> Task input
......

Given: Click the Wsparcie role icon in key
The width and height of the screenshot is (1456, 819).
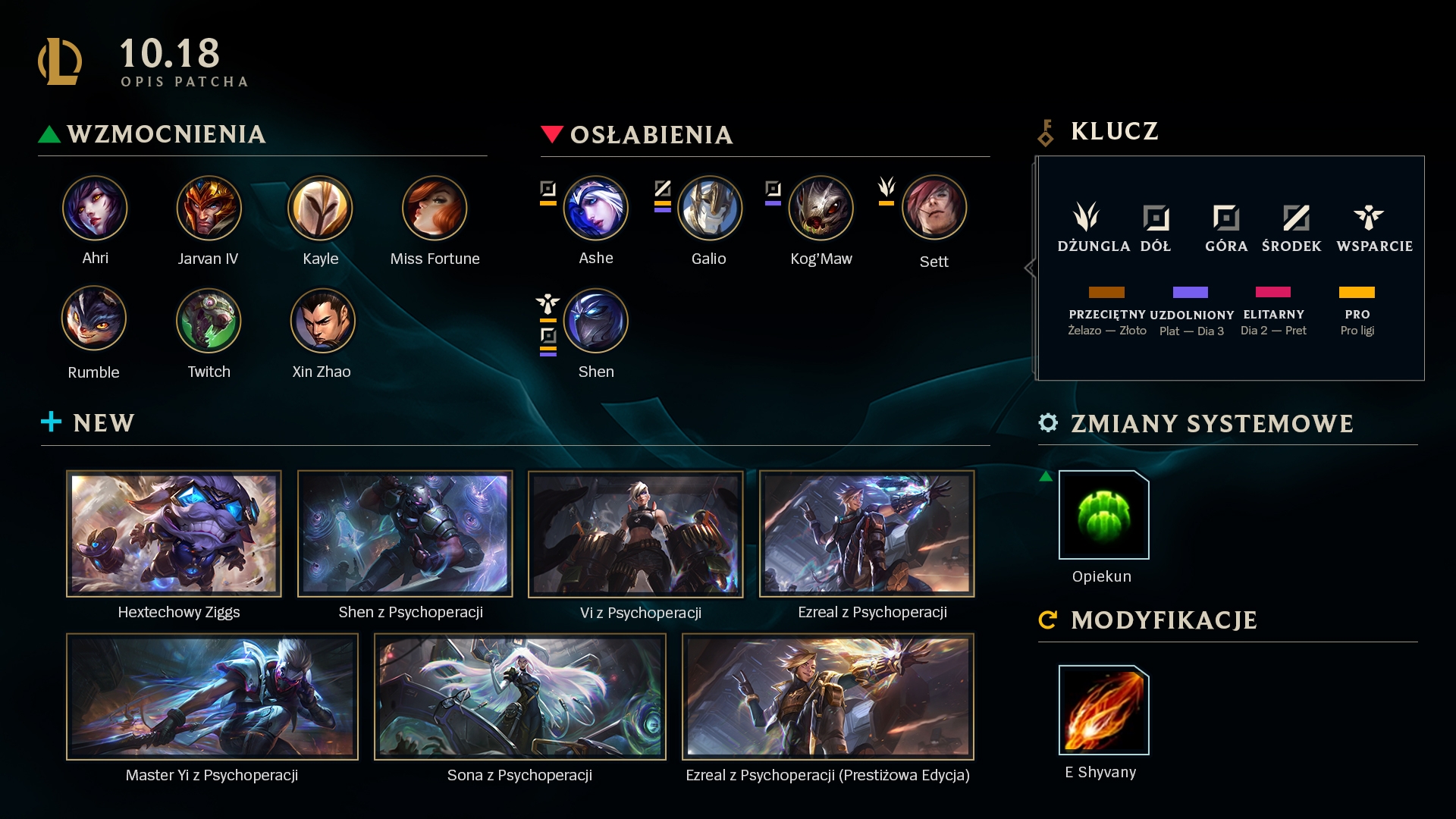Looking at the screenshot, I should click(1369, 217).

......

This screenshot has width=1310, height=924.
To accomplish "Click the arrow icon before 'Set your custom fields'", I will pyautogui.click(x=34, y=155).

......

> What the task requires
Look over the listing. Pull out every line with the string "icon" in it.

> Solution to this problem
Given: Click the Wsparcie role icon in key
To accomplish "Click the arrow icon before 'Set your custom fields'", I will pyautogui.click(x=34, y=155).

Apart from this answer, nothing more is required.